**Written task**
Rewrite each line of the entries below as a numbered list, skipping blank lines and leaving out the pictures.

**Task material**

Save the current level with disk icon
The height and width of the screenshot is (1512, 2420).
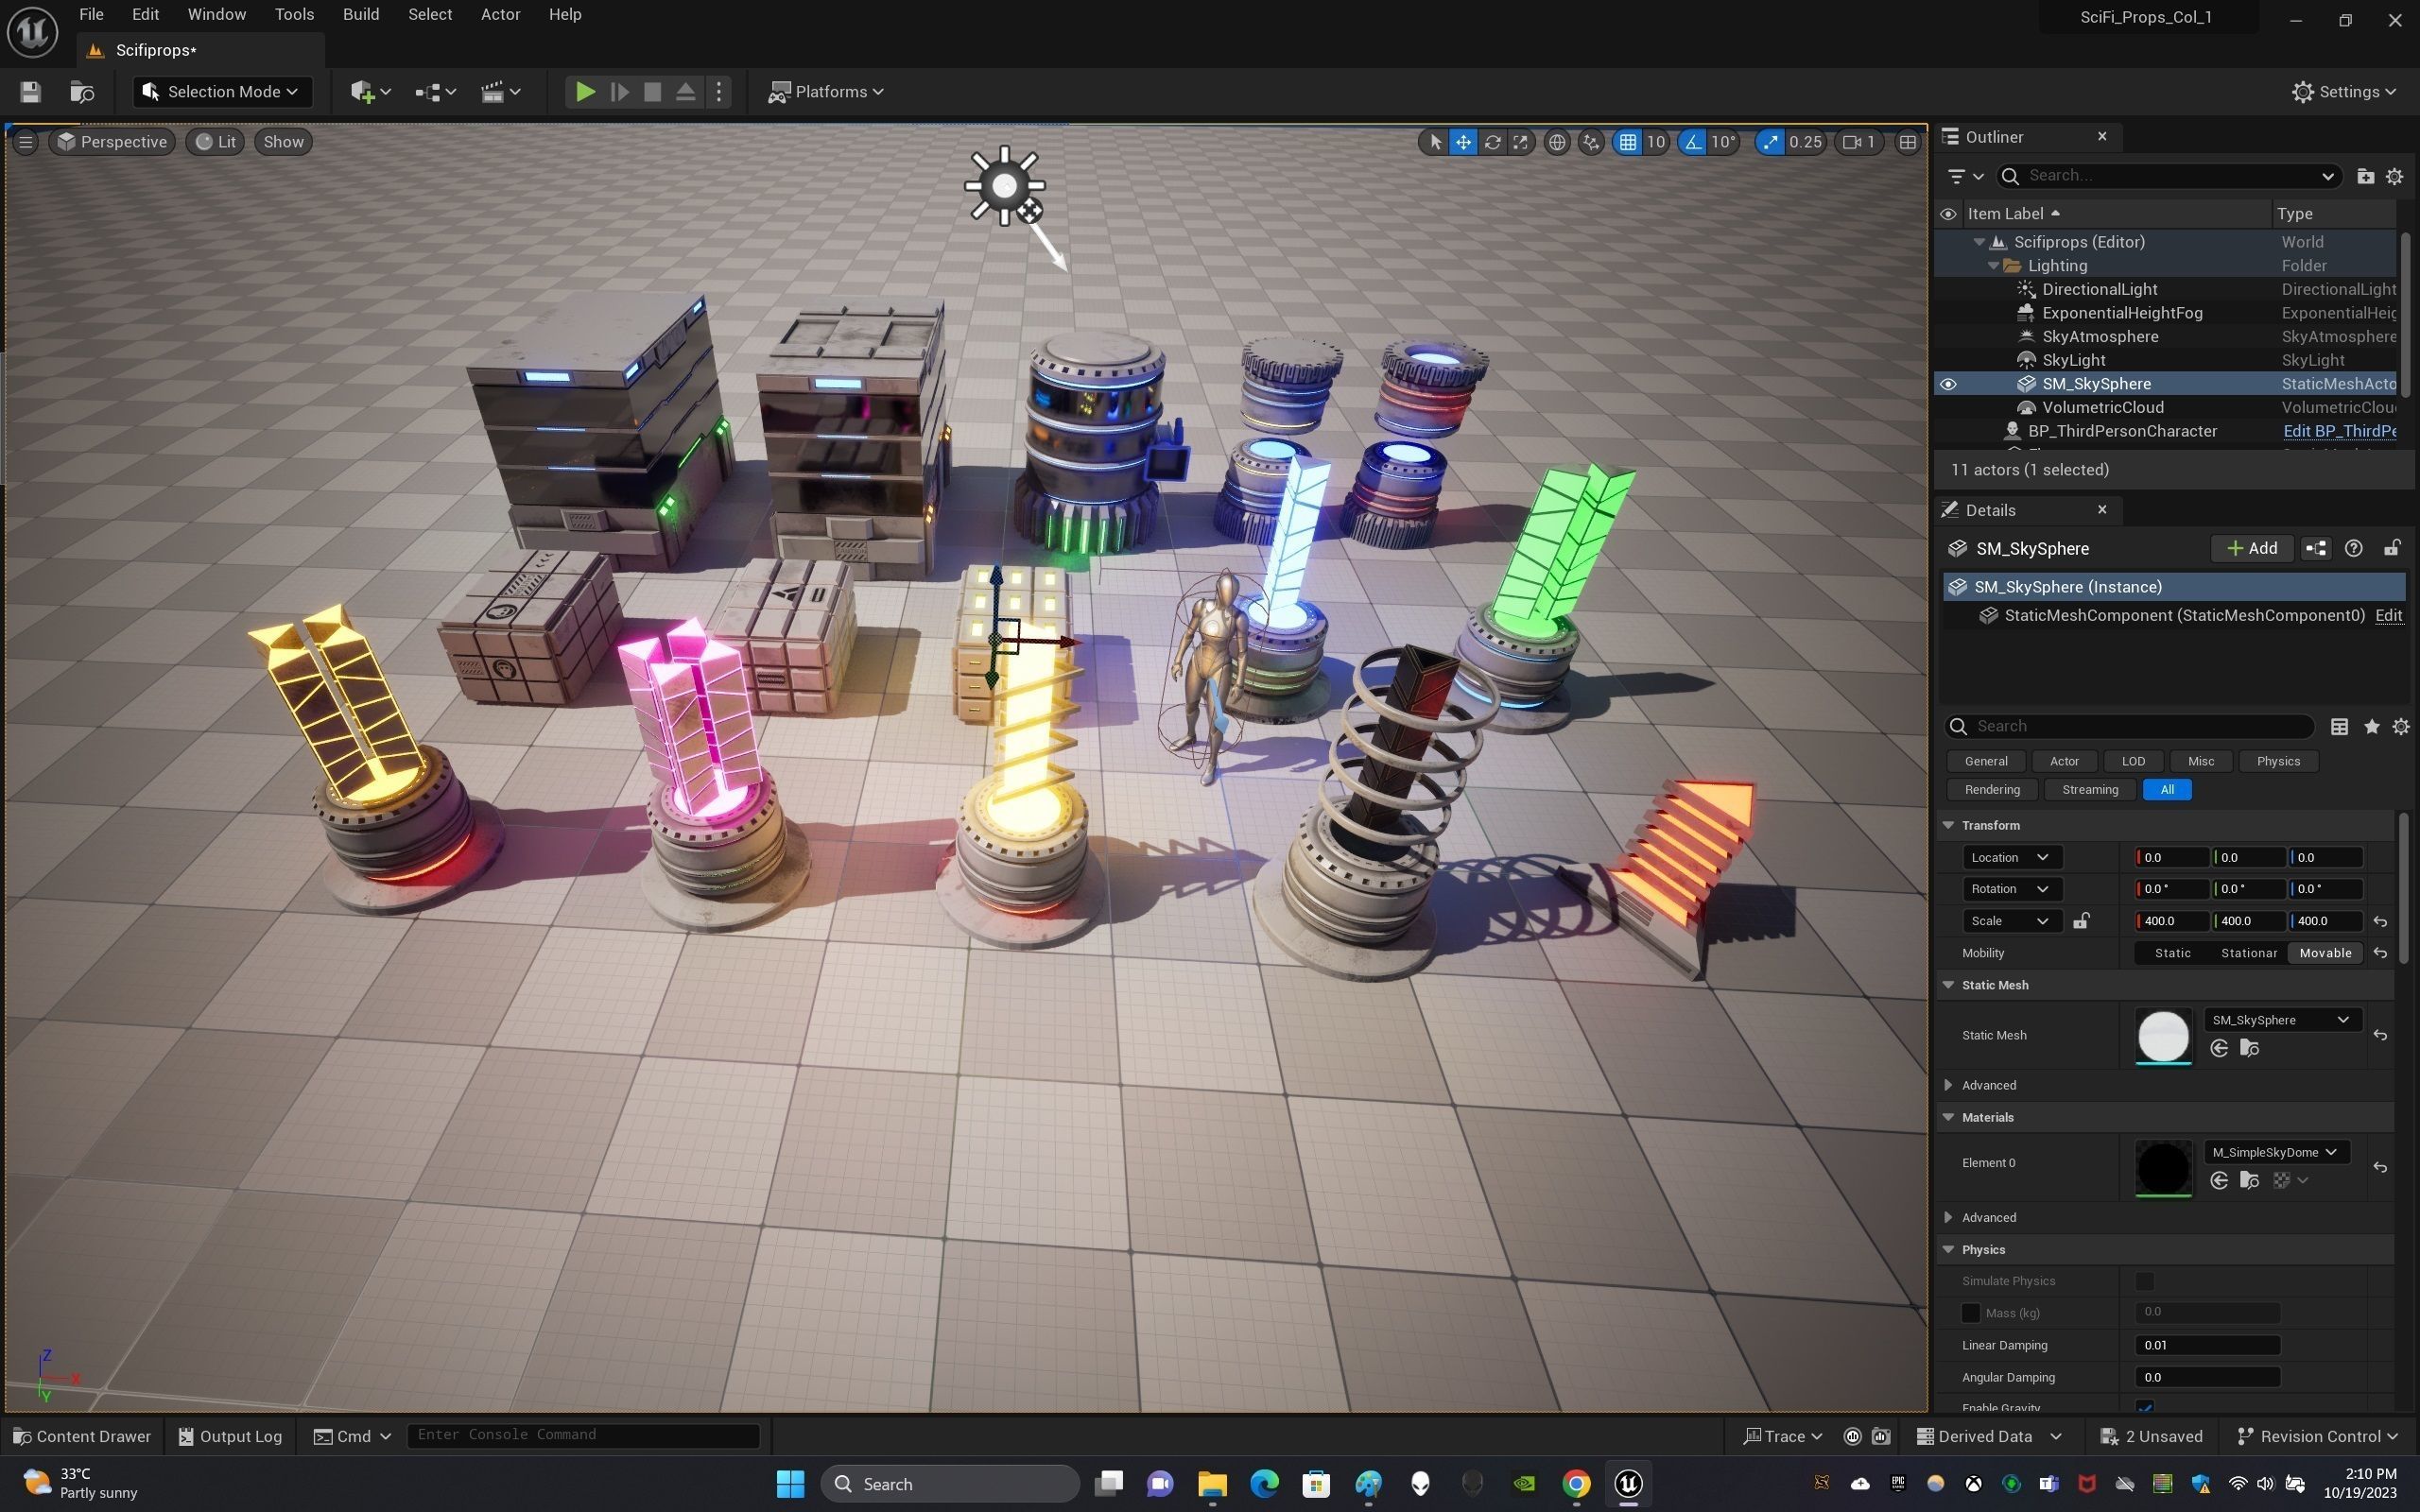click(30, 92)
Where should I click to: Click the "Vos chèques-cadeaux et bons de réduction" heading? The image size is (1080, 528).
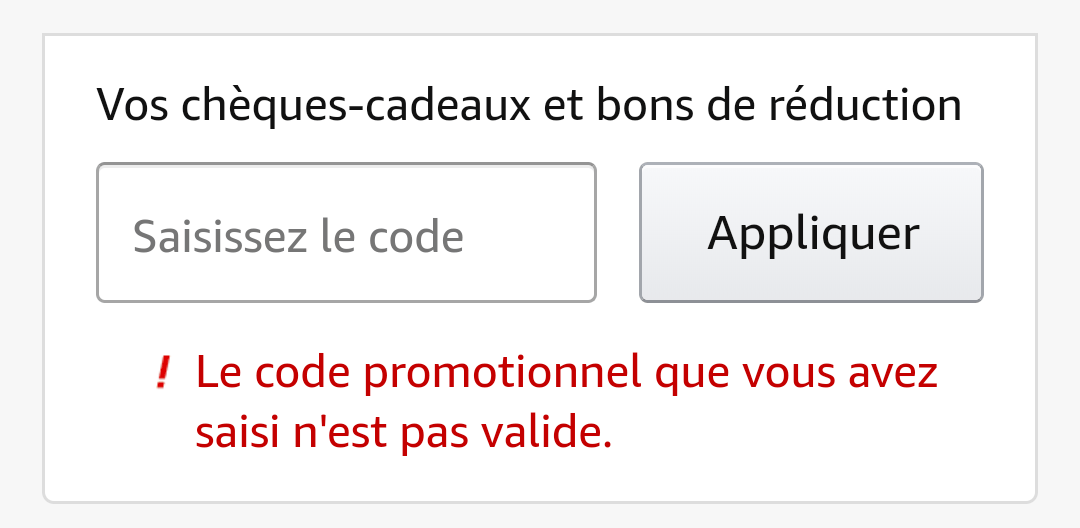(x=529, y=104)
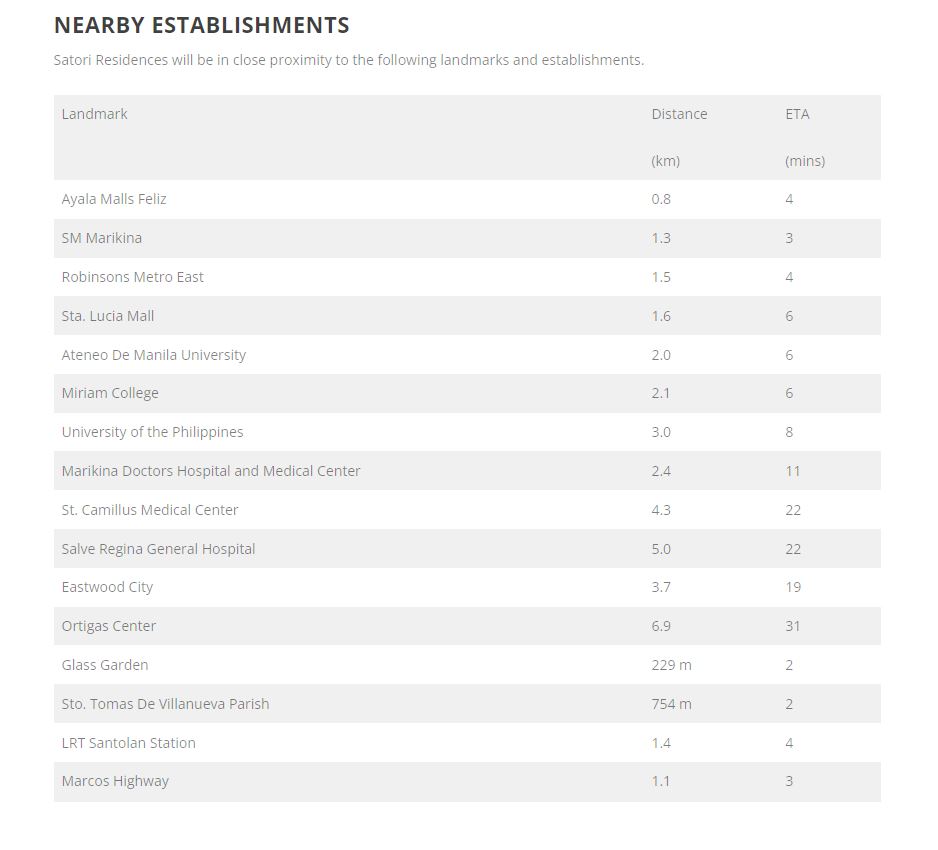The width and height of the screenshot is (938, 850).
Task: Click the SM Marikina landmark text
Action: point(101,238)
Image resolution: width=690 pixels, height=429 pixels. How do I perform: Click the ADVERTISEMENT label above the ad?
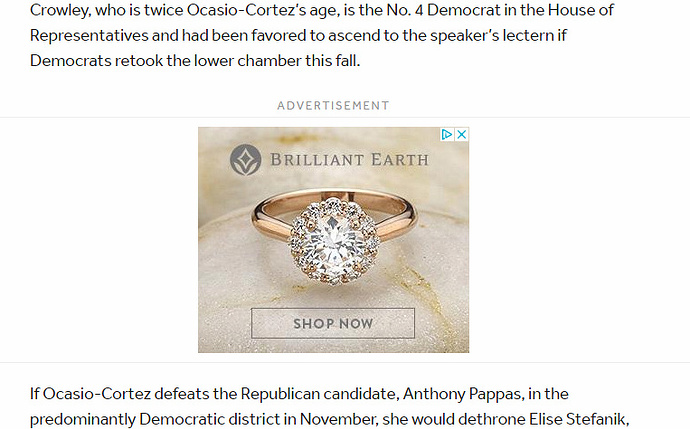333,105
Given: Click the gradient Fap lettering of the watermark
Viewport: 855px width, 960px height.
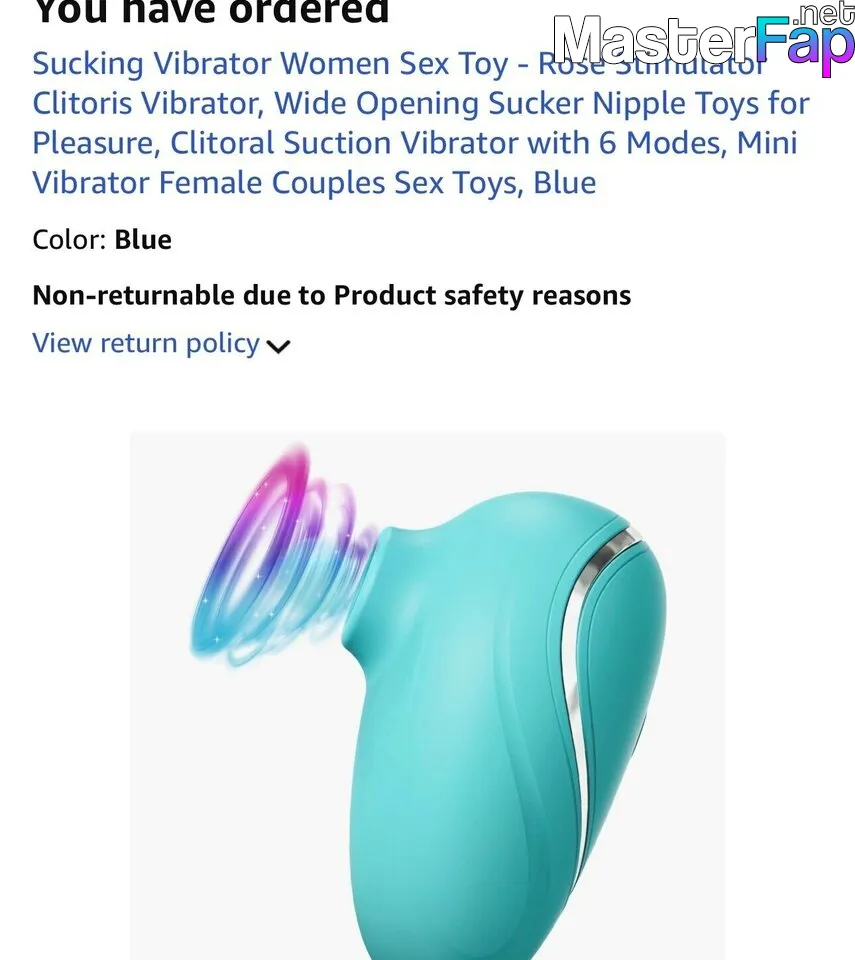Looking at the screenshot, I should click(x=804, y=44).
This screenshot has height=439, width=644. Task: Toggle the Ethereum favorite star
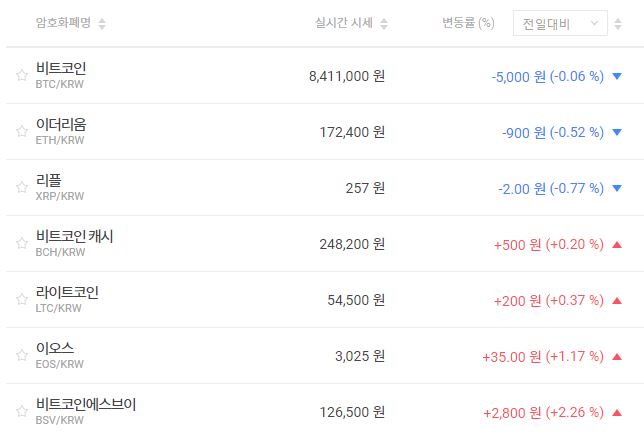click(x=21, y=131)
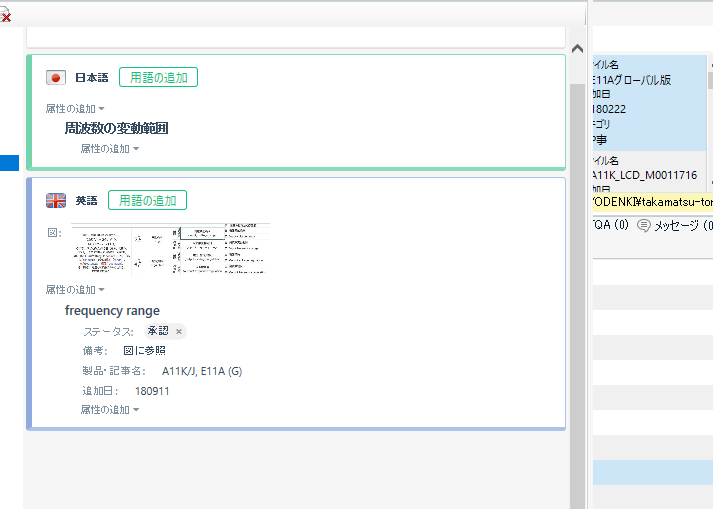Expand 属性の追加 above frequency range

pyautogui.click(x=75, y=289)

**Written solution**
1. Save the current level with disk icon
2. The height and width of the screenshot is (1512, 2420).
3. click(30, 92)
4. Where should I click to: Click the "Vos chèques-cadeaux et bons de réduction" heading? The image size is (1080, 528).
5. (x=529, y=104)
6. The width and height of the screenshot is (938, 850).
7. Task: Click the SM Marikina landmark text
8. Action: point(101,238)
9. Image resolution: width=690 pixels, height=429 pixels. How do I perform: Click the ADVERTISEMENT label above the ad?
10. 333,105
11. Given: Click the gradient Fap lettering of the watermark
12. Viewport: 855px width, 960px height.
13. Looking at the screenshot, I should click(x=804, y=44).
14. This screenshot has height=439, width=644. Task: Toggle the Ethereum favorite star
15. click(x=21, y=131)
16. Expand 属性の追加 above frequency range
17. pyautogui.click(x=75, y=289)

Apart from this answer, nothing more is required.